> **Work to complete**: Restate the records word for word. Include no pictures.

:::

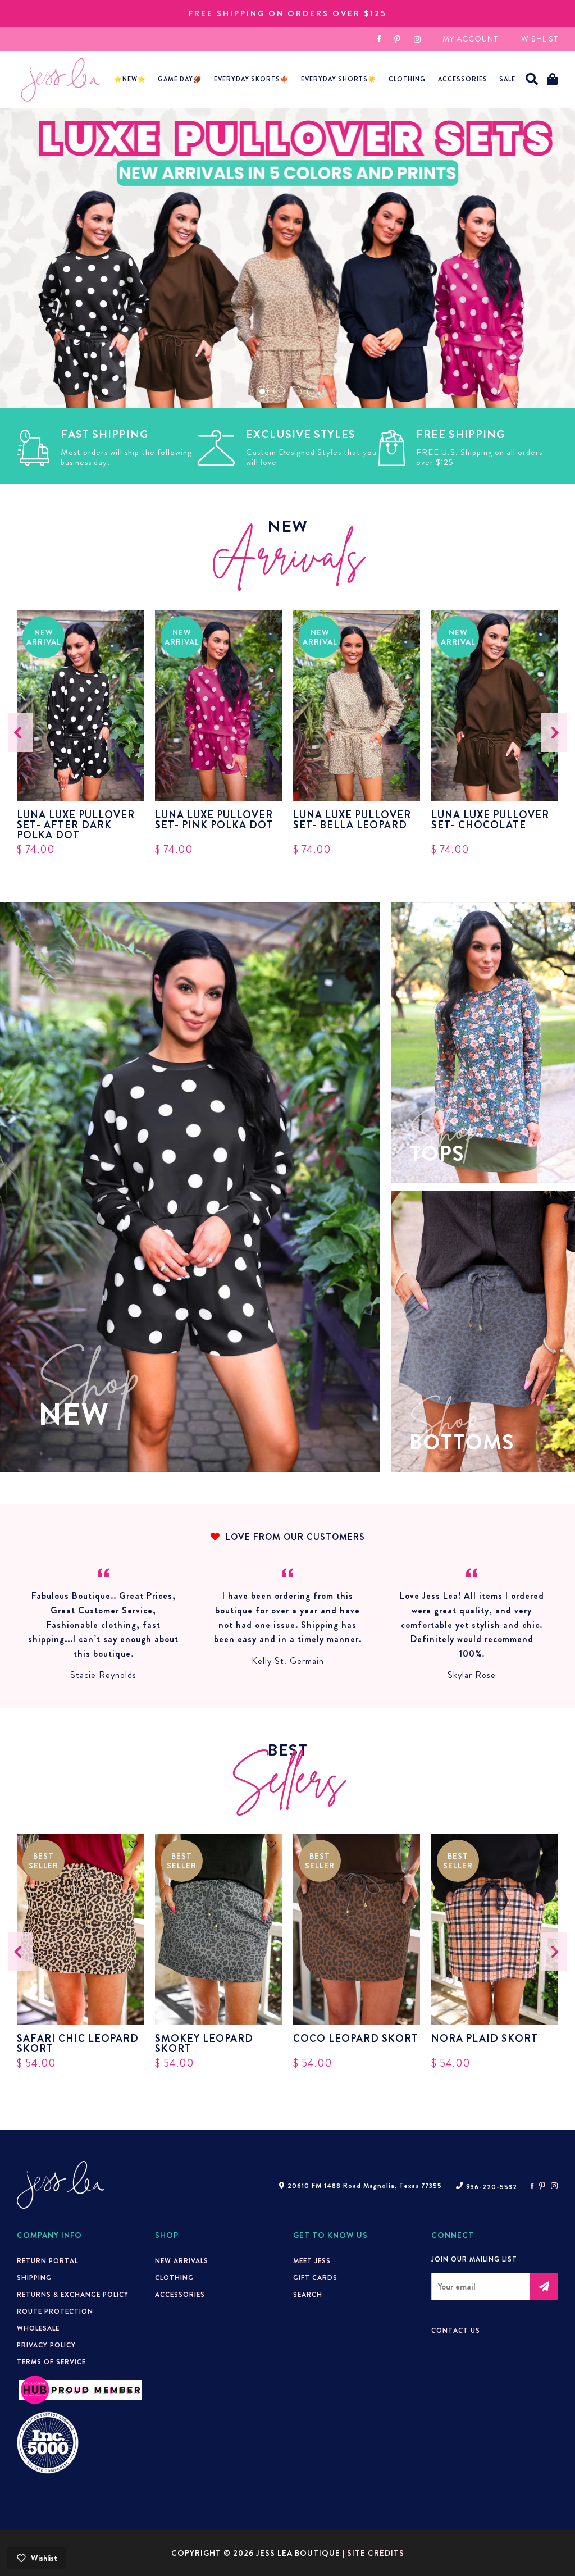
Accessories (180, 2294)
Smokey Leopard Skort (204, 2044)
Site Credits (375, 2553)
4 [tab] (312, 391)
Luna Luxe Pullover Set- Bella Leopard (352, 821)
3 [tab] (296, 391)
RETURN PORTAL (47, 2261)
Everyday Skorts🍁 (251, 79)
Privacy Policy (46, 2345)
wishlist (539, 39)
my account (470, 39)
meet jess (312, 2261)
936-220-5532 (491, 2186)
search (307, 2294)
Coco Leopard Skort (355, 2040)
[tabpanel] (287, 258)
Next (554, 732)
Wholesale (38, 2328)
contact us (455, 2330)
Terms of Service (51, 2362)
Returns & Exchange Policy (73, 2294)
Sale (507, 79)
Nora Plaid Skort (484, 2040)
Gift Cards (315, 2277)
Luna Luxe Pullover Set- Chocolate (490, 821)
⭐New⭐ (130, 79)
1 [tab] (262, 391)
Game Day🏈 (180, 79)
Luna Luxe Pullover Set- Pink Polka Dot (214, 821)
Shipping (34, 2277)
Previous (21, 732)
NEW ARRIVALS (181, 2261)
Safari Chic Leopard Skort (78, 2044)
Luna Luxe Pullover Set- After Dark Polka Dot (76, 825)
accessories (462, 79)
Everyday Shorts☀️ (338, 79)
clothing (174, 2277)
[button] (532, 79)
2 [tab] (279, 391)
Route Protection (55, 2311)
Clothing (407, 79)
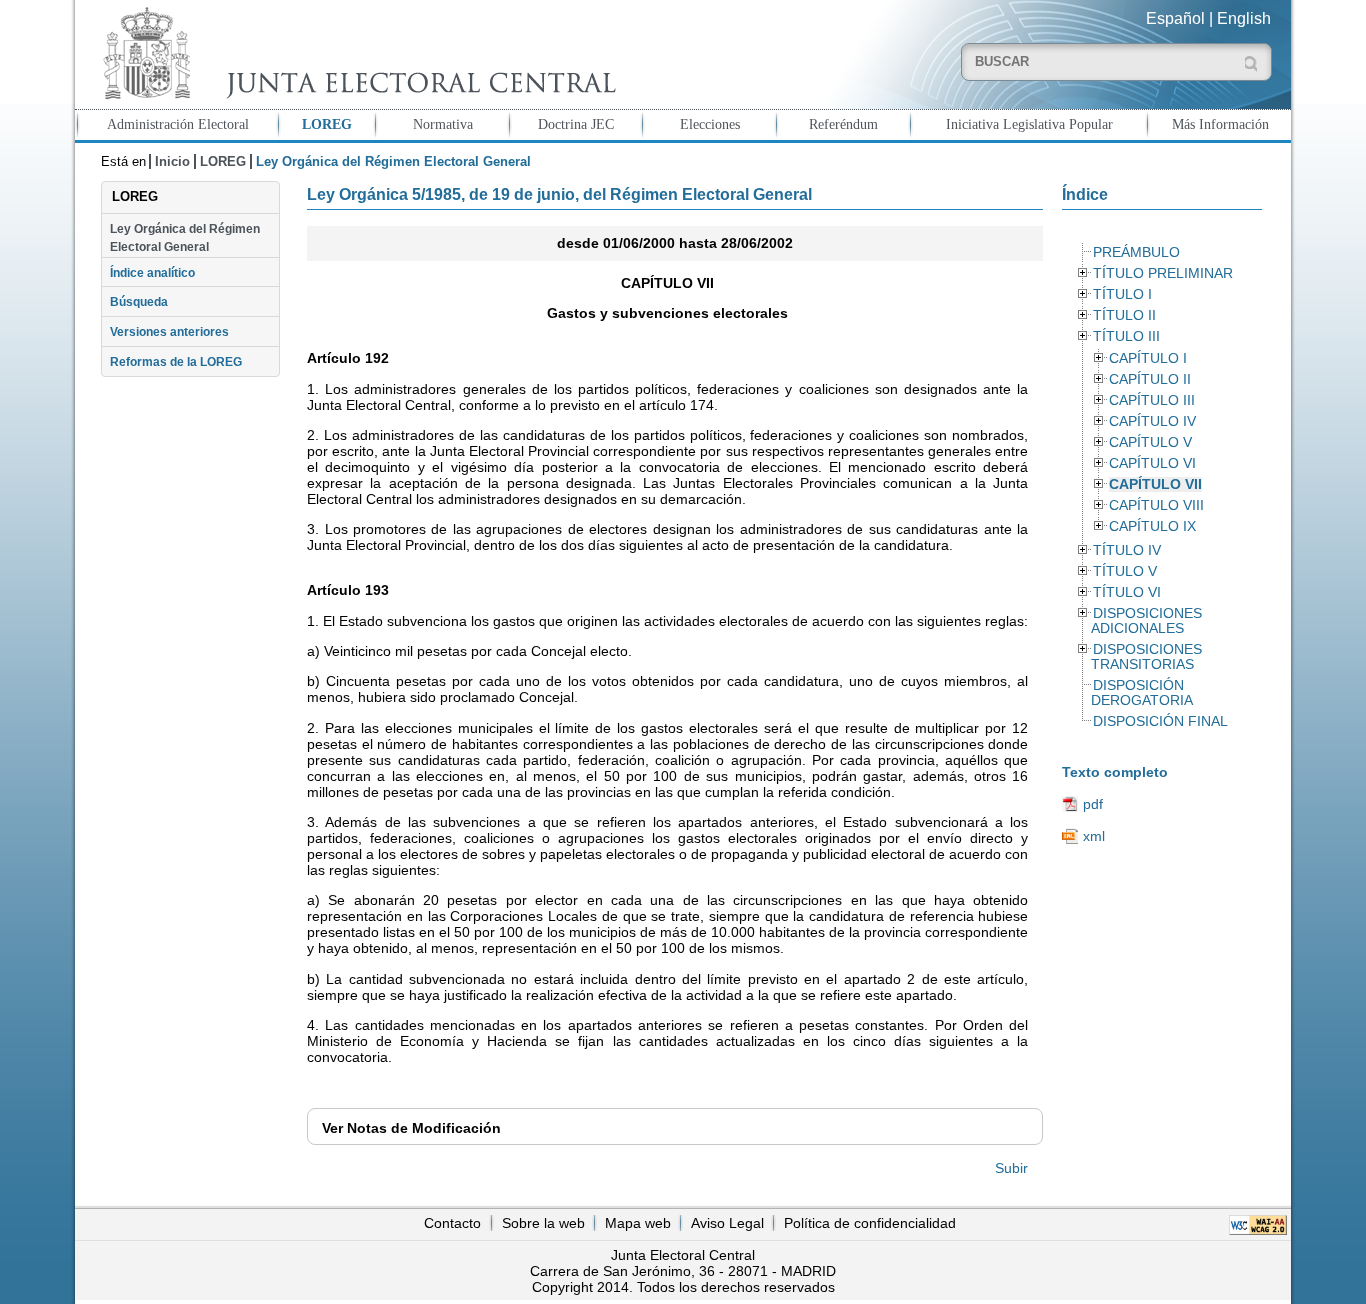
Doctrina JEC (576, 124)
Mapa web (638, 1223)
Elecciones (710, 124)
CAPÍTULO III (1152, 400)
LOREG (327, 124)
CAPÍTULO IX (1152, 526)
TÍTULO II (1124, 315)
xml (1094, 836)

:::

> **Result**:
Accessories (180, 2294)
Smokey Leopard Skort (204, 2044)
Site Credits (375, 2553)
4 [tab] (312, 391)
Luna Luxe Pullover Set- Bella Leopard (352, 821)
3 [tab] (296, 391)
RETURN PORTAL (47, 2261)
Everyday Skorts🍁 (251, 79)
Privacy Policy (46, 2345)
wishlist (539, 39)
my account (470, 39)
meet jess (312, 2261)
936-220-5532 (491, 2186)
search (307, 2294)
Coco Leopard Skort (355, 2040)
[tabpanel] (287, 258)
Next (554, 732)
Wholesale (38, 2328)
contact us (455, 2330)
Terms of Service (51, 2362)
Returns & Exchange Policy (73, 2294)
Sale (507, 79)
Nora Plaid Skort (484, 2040)
Gift Cards (315, 2277)
Luna Luxe Pullover Set- Chocolate (490, 821)
⭐New⭐ (130, 79)
1 [tab] (262, 391)
Game Day🏈 (180, 79)
Luna Luxe Pullover Set- Pink Polka Dot (214, 821)
Shipping (34, 2277)
Previous (21, 732)
NEW ARRIVALS (181, 2261)
Safari Chic Leopard Skort (78, 2044)
Luna Luxe Pullover Set- After Dark Polka Dot (76, 825)
accessories (462, 79)
Everyday Shorts☀️ (338, 79)
clothing (174, 2277)
[button] (532, 79)
2 [tab] (279, 391)
Route Protection (55, 2311)
Clothing (407, 79)
Doctrina JEC (576, 124)
Mapa web (638, 1223)
Elecciones (710, 124)
CAPÍTULO III (1152, 400)
LOREG (327, 124)
CAPÍTULO IX (1152, 526)
TÍTULO II (1124, 315)
xml (1094, 836)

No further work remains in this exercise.